A brief overview and discussion of: Automatic recognition of ligands in electron density by machine learning .This paper aims to reduce the bias of crystallographers fitting ligands into electron density for protein ligand complexes. The authors train a supervised machine learning model using known ligand sites across the whole protein databank, to produce a classifier that can identify which common ligands could fit to that electron density.
Crystallographic refinement is an iterative process that aims to improve the quality of protein model, which will in turn improve the associated phases and electron density maps. As proteins are composed from the 20 amino acids, there is a well determined set of restraints for potential conformations of protein structure. These are used in automated protein structure building programs such as phenix.autobuild, or Buccaneer.
Potential binding ligands are drawn from a very large chemical space, and can have different potential conformations on binding. Geometrical restraints can defined from small molecule crystal structures, distribution of conformers in PDB or from predicted values. Ligand density needs to be modeled after the protein is near completion, and is often weaker due to lower occupancy. Therefore tools that fit ligands into electron density have typically been limited to fitting a single known ligand, such as FLYNN, RHOFIT, Phenix.ligandfit. This is problematic, as when a ligand is fitted into electron density, the phases are biased towards the model used. This leads to a bias towards fitting ligands into density when they are not well supported.

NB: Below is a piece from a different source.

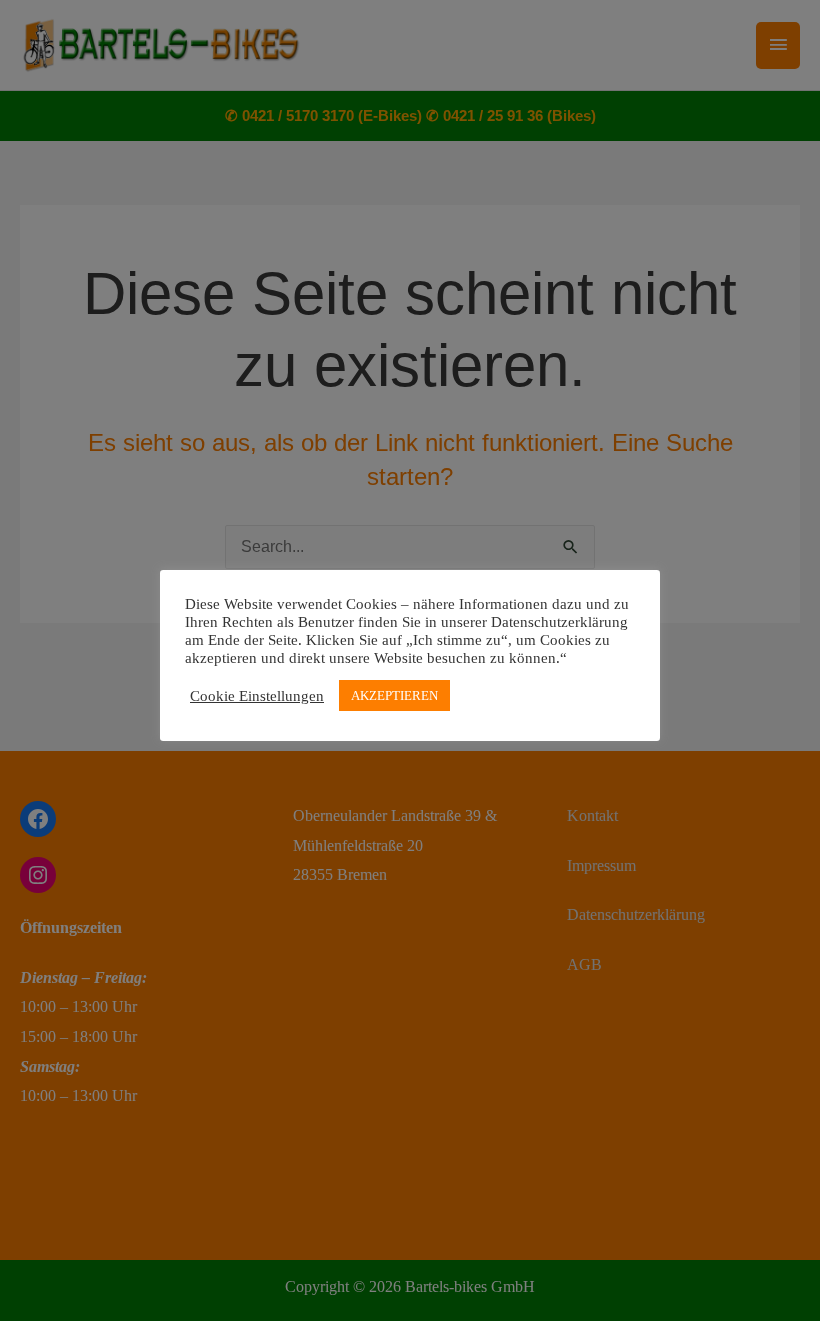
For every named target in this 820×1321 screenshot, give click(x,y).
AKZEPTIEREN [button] (394, 695)
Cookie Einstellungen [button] (257, 696)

The authors utilise existing conformations of common ligands present in the protein databank. By extracting the corresponding electron density, they use numerical descriptors to describe the blob of electron density. These descriptors include: Zernike moment invaraints, bounding box volume of the density, and difference between the features at different contour levels of electron density. The set of features is reduced from 382 different features by recursive feature selection to the top 60 descriptors. These descriptors are training data supplied to four machine learning models: k-nearest-neighbours, random forests, gradient boosting machine and a stacked combination of the three previous methods. The datasets are set into three subsets, CMB (CheckMyBlob) uses the majority of data which the authors set quality metrics to get ligand sites of sufficient quality, TAMC and CL are used to replicate other ligand fitting papers.
The reported accuracy of combined stacking machine learning model (which was best performing), on the largest dataset was 0.575. Although this is relatively low recall of the modelled ligand, the current use case of this software is to present a list of the mostly common ligands that could be fitted to the electron density to a crystallographer, and therefore instead we can look at accuracy in the top-n. The top 5 accuracy is reported as 0.852, top 10 as 0.913, would mean a crystallographer would most likely be presented an appropriate common ligand for a blob within reasonably few tries.
The Check My Blob routine presents the user only the most common ligands in the pdb, and therefore would need to be compared to the quality of fit (i.e Real Space Correlation Coefficent, RSCC) of any known, but novel/ uncommon ligand bound into the structure. Furthermore, the model does not appear to estimate the likelihood that no common ligand would be a good fit to the density. This is problematic for both for automated fitting of ligands into density and human modellers, as it becomes difficult to test the hypothesis of novel ligands, or that the density could be explained better without a ligand, such as being fitted by protein alternate conformations.
The authors present a tool which is likely to be very valuable to crystallographers in speeding up the fitting of common co-factors. It should reduce the bias to fit the soaked or “desired” ligand to any potential area of unexplained electron density. Further work is likely to be directed into improving the accuracy towards removing the human user altogether, and to be able to propose that no common ligand well fits the electron density blob.
The software is currently available as source code, and likely will initially benefit the community most if it were developed into a web server.